Unlike the past, today’s mystery fiction has a lot more chit-chat between characters. There was a time when an author would write pages and pages of narrative describing the contents of a room, clothing, or the physicality of a character down to nose hairs. Oftentimes the narrator would describe how the characters were feeling rather than having them say the words for themselves. I’m thinking of Wilkie Collins’s The Woman in White, which may not be the first detective novel ever written, chronologically, but it certainly is one of the earliest. I can remember reading most of a chapter with nothing but descriptions of a room or an entering character before anyone actually spoke a word.

But even writing has its trends, and today the style for the most part, is to keep narrative to a minimum. It’s often described by instructors as, “Show. Don’t tell.” Speaking of trends, it has become incumbent upon the writer to use the word “that” only when absolutely necessary. No writing “I wish that I could go.” No, no. Today we write, “I wish I could go.” It may be cleaner, it may be neater, but sometimes I miss my “that.” 

But back to narrative writing. Today a description of something might go on for a paragraph or two, maybe three, and then it’s time to have somebody talk. Rarely are there rambling, run-on sentences about an overhead chandelier, unless, of course, it’s about to drop on somebody’s head and start our mystery going. Of course, there are exceptions to this rule (and YOU may be one of them). P.D. James, for instance, will turn over two, three, or four pages of a chapter to the victim’s study, even describing furniture in great detail. Carolyn Hart starts out the majority of her novels with elaborate details on the wants, needs, and secrets of every character who may be a potential suspect. And these ladies write one dang, fine mystery.

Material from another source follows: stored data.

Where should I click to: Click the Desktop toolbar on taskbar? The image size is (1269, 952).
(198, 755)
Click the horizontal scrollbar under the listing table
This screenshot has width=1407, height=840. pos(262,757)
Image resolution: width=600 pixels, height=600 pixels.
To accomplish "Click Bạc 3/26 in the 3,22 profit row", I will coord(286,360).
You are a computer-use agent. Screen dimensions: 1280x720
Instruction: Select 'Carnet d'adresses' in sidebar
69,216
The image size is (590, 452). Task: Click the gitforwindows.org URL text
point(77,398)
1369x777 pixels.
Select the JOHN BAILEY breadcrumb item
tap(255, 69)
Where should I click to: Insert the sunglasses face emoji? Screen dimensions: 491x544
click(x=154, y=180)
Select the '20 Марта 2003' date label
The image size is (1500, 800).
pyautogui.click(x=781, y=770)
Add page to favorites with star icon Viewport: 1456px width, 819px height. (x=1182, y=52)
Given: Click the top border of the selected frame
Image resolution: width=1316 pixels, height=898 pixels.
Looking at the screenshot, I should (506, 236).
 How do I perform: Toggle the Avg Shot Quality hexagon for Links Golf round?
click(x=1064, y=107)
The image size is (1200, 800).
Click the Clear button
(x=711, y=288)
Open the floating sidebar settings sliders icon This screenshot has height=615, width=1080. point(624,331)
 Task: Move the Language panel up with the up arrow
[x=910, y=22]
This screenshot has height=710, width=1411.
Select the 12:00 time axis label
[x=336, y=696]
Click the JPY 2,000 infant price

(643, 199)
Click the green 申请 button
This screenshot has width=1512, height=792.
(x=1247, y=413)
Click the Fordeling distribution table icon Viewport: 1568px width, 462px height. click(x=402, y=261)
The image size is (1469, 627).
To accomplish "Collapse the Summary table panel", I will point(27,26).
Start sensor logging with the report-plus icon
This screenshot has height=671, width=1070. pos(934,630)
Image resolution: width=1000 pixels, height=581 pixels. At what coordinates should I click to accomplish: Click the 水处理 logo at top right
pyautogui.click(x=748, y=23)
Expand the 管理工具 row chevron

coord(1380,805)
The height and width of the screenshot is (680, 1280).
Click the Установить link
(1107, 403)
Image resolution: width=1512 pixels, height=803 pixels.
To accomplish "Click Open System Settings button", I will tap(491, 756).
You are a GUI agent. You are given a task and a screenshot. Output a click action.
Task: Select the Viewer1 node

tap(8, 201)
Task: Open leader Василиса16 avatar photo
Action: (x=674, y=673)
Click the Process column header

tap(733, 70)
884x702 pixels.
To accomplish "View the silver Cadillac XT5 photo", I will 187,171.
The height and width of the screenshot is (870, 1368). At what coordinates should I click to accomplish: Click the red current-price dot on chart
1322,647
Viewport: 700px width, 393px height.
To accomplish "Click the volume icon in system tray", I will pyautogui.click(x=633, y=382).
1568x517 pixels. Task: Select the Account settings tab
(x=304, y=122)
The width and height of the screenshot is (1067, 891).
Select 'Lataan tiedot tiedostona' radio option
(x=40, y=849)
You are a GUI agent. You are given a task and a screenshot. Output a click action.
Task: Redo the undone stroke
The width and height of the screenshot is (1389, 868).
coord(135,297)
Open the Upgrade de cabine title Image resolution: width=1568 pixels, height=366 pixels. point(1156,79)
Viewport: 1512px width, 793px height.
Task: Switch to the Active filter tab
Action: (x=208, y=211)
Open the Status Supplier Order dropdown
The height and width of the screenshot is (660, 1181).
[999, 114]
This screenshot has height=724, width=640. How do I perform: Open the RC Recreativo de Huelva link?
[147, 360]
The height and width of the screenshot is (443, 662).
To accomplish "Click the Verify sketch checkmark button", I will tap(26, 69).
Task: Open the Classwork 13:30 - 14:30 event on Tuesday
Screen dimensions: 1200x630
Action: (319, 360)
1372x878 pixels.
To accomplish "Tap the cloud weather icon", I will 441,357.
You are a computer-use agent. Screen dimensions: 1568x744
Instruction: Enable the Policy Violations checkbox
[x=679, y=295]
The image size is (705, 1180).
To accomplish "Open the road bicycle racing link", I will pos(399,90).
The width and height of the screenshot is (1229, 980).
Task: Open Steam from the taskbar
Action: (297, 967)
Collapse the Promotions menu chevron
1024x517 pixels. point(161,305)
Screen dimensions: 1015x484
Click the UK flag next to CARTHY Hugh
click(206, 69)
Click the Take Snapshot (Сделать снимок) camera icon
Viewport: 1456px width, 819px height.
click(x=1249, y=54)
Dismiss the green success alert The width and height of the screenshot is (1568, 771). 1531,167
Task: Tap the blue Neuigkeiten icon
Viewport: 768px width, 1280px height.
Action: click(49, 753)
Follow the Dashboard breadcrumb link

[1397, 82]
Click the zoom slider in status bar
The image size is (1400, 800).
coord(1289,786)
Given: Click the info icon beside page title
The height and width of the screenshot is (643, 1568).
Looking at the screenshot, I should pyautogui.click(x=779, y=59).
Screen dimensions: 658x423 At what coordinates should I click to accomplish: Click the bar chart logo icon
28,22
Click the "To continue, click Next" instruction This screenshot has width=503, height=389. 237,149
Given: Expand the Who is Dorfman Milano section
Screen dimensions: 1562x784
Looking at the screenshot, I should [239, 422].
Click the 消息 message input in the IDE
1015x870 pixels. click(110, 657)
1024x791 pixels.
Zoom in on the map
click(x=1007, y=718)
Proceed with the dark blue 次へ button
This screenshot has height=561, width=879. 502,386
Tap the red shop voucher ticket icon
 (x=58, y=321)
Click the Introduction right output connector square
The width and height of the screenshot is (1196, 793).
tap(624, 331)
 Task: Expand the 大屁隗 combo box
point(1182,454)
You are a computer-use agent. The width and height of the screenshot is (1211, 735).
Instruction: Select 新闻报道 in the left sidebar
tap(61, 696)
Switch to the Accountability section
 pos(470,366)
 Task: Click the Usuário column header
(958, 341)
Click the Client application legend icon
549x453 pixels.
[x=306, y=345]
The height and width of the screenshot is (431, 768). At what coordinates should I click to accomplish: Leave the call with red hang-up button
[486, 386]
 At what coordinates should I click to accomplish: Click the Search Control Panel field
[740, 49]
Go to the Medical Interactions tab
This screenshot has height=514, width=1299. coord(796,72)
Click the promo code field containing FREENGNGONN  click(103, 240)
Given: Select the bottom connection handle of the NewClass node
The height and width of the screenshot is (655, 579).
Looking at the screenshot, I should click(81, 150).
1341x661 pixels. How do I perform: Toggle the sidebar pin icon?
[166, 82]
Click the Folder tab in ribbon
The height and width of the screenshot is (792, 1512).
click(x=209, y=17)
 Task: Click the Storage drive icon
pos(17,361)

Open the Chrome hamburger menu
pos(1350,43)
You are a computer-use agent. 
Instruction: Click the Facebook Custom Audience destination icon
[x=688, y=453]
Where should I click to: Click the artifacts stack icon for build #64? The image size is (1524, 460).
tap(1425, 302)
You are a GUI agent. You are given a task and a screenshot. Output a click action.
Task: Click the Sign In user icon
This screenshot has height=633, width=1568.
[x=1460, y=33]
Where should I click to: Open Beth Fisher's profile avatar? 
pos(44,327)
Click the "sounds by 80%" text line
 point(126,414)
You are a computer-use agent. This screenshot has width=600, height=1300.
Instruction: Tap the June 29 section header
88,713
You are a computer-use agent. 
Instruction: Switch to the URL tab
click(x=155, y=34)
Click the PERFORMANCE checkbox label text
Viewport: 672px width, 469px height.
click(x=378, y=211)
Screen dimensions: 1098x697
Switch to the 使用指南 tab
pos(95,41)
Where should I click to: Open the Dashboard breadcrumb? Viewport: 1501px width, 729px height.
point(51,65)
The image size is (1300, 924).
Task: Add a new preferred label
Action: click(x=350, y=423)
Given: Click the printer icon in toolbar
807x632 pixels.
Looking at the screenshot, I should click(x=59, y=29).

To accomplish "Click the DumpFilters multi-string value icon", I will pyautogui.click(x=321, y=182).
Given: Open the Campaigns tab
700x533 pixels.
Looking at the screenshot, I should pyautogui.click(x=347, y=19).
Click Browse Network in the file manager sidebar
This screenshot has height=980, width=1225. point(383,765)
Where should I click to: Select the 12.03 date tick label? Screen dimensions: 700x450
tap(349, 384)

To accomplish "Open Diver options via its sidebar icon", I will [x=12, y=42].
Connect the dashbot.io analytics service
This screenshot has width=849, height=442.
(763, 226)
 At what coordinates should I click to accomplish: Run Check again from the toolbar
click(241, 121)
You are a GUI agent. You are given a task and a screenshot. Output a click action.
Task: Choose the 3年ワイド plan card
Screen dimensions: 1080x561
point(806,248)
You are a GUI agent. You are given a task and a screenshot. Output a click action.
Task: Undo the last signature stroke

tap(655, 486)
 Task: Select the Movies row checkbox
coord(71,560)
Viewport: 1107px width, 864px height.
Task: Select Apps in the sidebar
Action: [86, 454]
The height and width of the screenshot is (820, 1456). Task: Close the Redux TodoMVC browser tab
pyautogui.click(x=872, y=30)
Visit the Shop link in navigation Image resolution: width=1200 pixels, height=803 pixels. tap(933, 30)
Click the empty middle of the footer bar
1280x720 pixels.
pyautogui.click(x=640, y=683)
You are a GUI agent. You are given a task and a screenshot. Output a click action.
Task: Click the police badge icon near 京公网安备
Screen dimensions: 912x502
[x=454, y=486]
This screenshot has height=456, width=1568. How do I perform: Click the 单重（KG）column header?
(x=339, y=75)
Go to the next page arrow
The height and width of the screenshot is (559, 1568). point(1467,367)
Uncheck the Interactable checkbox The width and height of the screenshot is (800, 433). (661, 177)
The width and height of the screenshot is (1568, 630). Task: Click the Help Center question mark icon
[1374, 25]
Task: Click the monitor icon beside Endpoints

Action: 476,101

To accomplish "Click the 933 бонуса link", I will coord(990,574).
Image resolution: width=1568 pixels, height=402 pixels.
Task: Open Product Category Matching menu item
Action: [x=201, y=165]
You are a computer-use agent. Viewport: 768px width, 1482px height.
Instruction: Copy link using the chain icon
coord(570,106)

But for many of us, we like to keep the dialog rolling. That means we are extra careful with the words we choose for our characters to say. Every character speaks differently, has different word choices, and a unique rhythm or cadence. The dialog sets up who and what they are. It also helps to separate one character from another, without having to add “she said, he said.” The words in the sentence tell the reader who’s speaking. I have two distinctively different protagonists and the fact they are both women, roughly the same age, and private detectives means little. These two women are as different as a Schlitz Beer and a shaken, not stirred, extra-dry martini.

At 5’11” tall and 185 pounds, Persephone “Percy” Cole lives in lower Manhattan during the 1940s, is divorced, and has an eight-year-old son. World War II looms overhead. Percy is one of the groundbreaking women detectives of the time, lives in a man’s world, and faces that challenge readily. Whoops! Used the word “that.” Dang. Back to Percy. She is a savvy, street-smart woman, who takes boxing lessons and will sometimes punch out a criminal if they ask for it. And maybe if they don’t. She not only uses the colorful language of New York’s 1940s, she is a woman of few words and a lot of action. She uses phrases like, “Oh, yeah? Sez you.”

Enter Liana “Lee” Alvarez, the other protagonist. Lee sparkles in today’s  Palo Alto, California. She is 5’8″ with a dancer’s body, and a face reminiscent of Elizabeth Taylor in her glory days, should anyone be old enough to remember dear Liz. Lee’s now deceased father was a Mexican immigrant who made good, and her mother a blueblood from one of Palo Alto’s first families. Lee’s often torn between who she is, who she should be, and who she wants to be. But she is above all an ace private investigator, albeit in designer clothes, and a credit to the family-owned, Silicon Valley detective agency. Recently married, she has a blackbelt in Karate and can take care of herself. Lee utters things like, “Listen, I don’t mean to be rude, but if you’re going to wave a gun in my face, I’m going to take it personally.”

And then, of course, all the family members, side characters, and people I throw in and out, all have their own way of speaking and their own choice of words. From a one-liner to a major character. I can hear them in my head. Like an earworm.